Each of the entries should be retyped precisely as it appears.

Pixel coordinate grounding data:
+ + +
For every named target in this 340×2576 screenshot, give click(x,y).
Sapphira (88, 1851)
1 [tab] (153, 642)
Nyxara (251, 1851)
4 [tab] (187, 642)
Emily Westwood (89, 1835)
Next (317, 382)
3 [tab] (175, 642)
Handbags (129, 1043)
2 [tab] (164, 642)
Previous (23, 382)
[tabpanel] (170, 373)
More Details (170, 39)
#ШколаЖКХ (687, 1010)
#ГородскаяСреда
+ + +
▶ RESPONSE TO THIS EXERCISE:
For every named target in this 340×2576 screenshot, give click(x,y).
Sapphira (88, 1851)
1 [tab] (153, 642)
Nyxara (251, 1851)
4 [tab] (187, 642)
Emily Westwood (89, 1835)
Next (317, 382)
3 [tab] (175, 642)
Handbags (129, 1043)
2 [tab] (164, 642)
Previous (23, 382)
[tabpanel] (170, 373)
More Details (170, 39)
#ШколаЖКХ (687, 1010)
#ГородскаяСреда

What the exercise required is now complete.